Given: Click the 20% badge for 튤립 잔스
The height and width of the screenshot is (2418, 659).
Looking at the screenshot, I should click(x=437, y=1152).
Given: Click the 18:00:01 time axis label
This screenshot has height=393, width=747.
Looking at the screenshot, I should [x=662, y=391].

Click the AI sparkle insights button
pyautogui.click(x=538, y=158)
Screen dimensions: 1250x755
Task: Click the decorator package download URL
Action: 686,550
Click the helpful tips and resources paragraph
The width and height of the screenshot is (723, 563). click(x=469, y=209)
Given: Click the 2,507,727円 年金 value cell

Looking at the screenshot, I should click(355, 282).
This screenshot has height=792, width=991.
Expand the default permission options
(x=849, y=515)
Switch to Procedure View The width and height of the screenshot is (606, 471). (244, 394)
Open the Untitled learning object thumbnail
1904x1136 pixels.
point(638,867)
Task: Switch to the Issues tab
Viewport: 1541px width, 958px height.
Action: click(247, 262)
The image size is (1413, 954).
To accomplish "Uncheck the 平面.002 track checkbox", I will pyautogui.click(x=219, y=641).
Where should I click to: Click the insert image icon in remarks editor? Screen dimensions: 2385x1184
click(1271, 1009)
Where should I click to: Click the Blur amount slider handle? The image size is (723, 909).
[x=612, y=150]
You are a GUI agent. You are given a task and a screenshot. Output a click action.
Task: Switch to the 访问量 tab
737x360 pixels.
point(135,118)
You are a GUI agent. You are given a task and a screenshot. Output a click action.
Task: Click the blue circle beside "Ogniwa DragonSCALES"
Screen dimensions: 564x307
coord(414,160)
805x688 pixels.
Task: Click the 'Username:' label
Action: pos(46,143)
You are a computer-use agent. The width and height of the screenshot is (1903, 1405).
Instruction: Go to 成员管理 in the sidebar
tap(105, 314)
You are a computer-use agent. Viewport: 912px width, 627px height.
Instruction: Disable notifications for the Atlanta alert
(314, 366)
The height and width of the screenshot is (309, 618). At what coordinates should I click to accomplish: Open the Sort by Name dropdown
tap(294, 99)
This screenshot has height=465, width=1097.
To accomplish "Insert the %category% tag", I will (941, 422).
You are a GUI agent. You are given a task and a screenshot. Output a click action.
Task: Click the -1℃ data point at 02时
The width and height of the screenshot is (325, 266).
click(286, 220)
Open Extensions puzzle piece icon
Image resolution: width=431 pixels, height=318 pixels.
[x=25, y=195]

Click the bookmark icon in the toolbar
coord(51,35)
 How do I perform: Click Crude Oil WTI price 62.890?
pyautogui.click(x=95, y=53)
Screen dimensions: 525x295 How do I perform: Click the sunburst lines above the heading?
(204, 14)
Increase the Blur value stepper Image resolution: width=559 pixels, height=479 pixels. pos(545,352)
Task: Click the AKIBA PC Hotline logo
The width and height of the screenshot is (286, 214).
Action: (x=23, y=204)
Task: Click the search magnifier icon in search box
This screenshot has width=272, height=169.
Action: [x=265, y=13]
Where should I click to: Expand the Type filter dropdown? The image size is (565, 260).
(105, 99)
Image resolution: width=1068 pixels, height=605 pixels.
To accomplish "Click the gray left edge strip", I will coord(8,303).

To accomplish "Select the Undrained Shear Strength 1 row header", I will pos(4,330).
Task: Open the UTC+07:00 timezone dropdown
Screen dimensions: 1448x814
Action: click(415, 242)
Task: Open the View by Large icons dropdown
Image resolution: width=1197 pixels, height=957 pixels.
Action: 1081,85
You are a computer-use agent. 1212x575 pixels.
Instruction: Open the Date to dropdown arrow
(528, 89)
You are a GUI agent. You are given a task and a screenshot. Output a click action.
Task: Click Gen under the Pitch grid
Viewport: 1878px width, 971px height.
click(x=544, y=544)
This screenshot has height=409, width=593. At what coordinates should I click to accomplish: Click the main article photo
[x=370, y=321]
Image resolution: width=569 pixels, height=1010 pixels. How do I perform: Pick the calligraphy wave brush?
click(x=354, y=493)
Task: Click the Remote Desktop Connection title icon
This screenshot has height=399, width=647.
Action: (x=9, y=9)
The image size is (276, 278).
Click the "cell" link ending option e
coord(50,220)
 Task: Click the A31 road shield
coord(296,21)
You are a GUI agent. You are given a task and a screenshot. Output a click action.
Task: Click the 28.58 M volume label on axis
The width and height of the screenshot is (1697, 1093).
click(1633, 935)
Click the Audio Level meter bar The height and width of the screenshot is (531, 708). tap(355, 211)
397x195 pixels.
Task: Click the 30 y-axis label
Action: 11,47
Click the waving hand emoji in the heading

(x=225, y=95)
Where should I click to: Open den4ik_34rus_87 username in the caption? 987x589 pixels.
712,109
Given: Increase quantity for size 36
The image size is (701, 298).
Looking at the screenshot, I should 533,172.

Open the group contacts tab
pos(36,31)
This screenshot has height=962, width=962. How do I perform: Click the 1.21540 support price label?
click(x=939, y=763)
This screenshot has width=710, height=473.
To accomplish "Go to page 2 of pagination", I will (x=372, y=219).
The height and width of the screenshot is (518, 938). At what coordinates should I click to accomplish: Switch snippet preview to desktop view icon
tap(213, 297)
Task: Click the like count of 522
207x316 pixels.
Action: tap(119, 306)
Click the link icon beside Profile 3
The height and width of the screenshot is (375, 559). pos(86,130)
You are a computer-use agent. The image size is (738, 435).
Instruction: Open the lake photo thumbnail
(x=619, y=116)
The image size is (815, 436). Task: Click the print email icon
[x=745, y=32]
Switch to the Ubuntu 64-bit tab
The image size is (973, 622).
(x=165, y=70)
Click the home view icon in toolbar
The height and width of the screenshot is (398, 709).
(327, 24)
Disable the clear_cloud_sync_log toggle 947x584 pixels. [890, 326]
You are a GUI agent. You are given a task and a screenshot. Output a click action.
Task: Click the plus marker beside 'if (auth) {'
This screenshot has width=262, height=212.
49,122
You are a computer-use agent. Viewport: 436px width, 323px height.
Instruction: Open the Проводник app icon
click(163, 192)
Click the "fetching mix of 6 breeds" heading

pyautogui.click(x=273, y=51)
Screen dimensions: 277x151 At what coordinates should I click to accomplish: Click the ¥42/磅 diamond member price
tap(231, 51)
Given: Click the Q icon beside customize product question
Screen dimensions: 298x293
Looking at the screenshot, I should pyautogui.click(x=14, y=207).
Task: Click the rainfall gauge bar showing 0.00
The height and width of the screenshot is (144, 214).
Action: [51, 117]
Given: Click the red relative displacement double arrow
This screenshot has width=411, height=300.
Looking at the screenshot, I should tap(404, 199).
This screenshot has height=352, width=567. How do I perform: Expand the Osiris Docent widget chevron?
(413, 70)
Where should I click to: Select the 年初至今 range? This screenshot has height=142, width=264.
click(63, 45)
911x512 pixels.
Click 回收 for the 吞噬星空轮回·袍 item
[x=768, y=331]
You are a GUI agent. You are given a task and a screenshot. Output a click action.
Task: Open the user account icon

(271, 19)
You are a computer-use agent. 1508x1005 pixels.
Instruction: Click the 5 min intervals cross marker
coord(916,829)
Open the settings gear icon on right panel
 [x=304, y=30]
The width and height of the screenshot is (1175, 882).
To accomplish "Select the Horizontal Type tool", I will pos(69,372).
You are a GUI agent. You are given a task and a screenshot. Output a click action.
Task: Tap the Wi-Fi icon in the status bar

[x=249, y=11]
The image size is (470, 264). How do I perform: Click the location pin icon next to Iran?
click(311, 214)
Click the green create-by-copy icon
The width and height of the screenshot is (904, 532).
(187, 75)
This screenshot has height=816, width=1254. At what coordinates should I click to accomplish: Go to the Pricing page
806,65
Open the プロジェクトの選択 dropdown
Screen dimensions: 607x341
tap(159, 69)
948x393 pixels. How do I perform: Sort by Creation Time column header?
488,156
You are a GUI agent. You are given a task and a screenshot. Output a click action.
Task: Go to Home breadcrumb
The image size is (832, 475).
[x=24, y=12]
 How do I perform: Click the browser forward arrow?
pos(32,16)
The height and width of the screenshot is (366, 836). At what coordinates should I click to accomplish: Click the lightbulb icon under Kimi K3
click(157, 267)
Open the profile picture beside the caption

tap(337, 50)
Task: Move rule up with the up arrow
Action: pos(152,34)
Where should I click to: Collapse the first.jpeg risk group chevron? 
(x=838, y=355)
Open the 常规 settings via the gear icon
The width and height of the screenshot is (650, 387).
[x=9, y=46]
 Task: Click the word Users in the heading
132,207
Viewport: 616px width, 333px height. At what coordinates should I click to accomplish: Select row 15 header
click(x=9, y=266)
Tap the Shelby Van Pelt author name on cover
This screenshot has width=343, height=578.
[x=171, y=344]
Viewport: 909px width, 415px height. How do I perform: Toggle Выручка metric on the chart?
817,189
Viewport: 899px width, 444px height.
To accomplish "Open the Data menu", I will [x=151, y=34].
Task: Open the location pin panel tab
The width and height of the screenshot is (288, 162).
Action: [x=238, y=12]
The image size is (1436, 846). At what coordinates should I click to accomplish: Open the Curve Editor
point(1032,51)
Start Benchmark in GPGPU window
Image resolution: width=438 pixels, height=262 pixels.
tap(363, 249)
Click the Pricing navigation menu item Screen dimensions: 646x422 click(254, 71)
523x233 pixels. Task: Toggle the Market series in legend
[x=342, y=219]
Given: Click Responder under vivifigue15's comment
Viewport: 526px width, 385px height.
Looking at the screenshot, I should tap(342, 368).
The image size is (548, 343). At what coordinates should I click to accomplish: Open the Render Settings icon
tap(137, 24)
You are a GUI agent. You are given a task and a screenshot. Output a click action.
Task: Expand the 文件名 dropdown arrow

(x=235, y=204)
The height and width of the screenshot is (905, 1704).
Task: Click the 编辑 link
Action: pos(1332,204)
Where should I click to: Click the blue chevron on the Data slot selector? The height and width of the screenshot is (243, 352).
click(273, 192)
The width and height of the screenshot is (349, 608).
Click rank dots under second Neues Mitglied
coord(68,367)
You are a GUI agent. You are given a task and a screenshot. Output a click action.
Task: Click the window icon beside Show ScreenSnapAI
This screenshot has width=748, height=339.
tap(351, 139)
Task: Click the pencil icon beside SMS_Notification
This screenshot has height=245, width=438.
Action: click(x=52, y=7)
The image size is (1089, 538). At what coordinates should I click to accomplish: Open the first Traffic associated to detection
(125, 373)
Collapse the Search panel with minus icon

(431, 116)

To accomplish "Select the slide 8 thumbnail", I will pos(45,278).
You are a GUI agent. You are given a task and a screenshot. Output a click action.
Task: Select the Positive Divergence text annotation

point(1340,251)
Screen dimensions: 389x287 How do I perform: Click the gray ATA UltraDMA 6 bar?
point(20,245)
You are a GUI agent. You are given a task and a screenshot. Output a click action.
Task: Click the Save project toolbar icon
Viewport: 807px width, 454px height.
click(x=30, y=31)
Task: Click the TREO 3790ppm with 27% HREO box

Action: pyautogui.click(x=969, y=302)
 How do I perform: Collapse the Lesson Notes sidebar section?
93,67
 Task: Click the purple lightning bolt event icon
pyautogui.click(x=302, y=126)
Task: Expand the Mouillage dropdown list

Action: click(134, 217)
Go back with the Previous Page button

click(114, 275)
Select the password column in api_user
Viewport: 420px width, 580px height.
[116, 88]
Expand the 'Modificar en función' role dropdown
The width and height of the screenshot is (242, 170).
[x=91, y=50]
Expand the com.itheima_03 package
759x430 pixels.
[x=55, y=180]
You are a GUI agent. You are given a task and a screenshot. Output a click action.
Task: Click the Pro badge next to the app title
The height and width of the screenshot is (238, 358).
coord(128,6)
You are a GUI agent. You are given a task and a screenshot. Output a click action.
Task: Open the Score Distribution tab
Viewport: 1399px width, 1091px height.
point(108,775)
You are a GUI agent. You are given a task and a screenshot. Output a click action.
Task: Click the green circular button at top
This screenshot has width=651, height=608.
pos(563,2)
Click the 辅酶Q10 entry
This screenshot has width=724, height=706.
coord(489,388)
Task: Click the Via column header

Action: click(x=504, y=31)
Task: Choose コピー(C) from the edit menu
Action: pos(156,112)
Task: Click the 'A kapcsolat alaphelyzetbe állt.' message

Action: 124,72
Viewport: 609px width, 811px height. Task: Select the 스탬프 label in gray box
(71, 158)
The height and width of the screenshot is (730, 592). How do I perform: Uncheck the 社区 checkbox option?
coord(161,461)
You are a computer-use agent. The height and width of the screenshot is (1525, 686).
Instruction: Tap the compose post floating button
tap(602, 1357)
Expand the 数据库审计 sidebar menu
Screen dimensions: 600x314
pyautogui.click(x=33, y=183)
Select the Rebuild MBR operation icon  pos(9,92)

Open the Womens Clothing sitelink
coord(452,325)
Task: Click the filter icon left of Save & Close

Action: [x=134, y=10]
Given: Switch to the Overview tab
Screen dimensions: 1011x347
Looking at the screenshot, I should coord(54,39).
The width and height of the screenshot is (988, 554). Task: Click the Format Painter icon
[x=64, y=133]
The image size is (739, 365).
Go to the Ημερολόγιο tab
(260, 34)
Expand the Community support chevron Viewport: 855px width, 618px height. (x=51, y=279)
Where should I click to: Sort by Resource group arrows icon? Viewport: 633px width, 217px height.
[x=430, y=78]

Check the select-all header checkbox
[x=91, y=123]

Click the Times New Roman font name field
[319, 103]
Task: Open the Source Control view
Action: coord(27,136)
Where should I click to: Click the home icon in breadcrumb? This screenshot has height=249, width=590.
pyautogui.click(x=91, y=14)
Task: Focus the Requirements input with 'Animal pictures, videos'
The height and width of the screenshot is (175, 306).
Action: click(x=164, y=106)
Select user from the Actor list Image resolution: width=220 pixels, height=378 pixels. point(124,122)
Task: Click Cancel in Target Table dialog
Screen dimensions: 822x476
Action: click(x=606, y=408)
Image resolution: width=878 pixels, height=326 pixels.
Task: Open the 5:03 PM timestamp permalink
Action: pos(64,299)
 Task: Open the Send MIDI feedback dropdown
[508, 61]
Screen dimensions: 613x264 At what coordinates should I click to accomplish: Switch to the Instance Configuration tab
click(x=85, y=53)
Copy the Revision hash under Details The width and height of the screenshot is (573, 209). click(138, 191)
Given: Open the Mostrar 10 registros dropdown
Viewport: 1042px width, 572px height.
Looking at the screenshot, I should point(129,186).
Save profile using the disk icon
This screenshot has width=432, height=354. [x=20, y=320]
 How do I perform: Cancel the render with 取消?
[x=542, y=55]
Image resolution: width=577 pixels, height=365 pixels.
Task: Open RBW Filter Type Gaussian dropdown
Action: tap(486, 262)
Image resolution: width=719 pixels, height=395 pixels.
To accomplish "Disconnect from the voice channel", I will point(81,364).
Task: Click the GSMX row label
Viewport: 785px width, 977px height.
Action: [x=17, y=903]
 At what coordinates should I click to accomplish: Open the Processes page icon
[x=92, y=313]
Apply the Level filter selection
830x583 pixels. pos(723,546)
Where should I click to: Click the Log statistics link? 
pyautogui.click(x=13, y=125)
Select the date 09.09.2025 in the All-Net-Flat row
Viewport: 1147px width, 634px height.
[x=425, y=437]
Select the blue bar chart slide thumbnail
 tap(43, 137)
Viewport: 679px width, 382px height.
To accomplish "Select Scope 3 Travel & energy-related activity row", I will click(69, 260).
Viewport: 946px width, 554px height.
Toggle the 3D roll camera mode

## Your instructions
Could you repeat word for word the material from the line containing "Task: Focus the" through the line containing "click(x=85, y=53)", including both of those lines?

## Worked solution
Task: Focus the Requirements input with 'Animal pictures, videos'
The height and width of the screenshot is (175, 306).
Action: click(x=164, y=106)
Select user from the Actor list Image resolution: width=220 pixels, height=378 pixels. point(124,122)
Task: Click Cancel in Target Table dialog
Screen dimensions: 822x476
Action: click(x=606, y=408)
Image resolution: width=878 pixels, height=326 pixels.
Task: Open the 5:03 PM timestamp permalink
Action: pos(64,299)
 Task: Open the Send MIDI feedback dropdown
[508, 61]
Screen dimensions: 613x264 At what coordinates should I click to accomplish: Switch to the Instance Configuration tab
click(x=85, y=53)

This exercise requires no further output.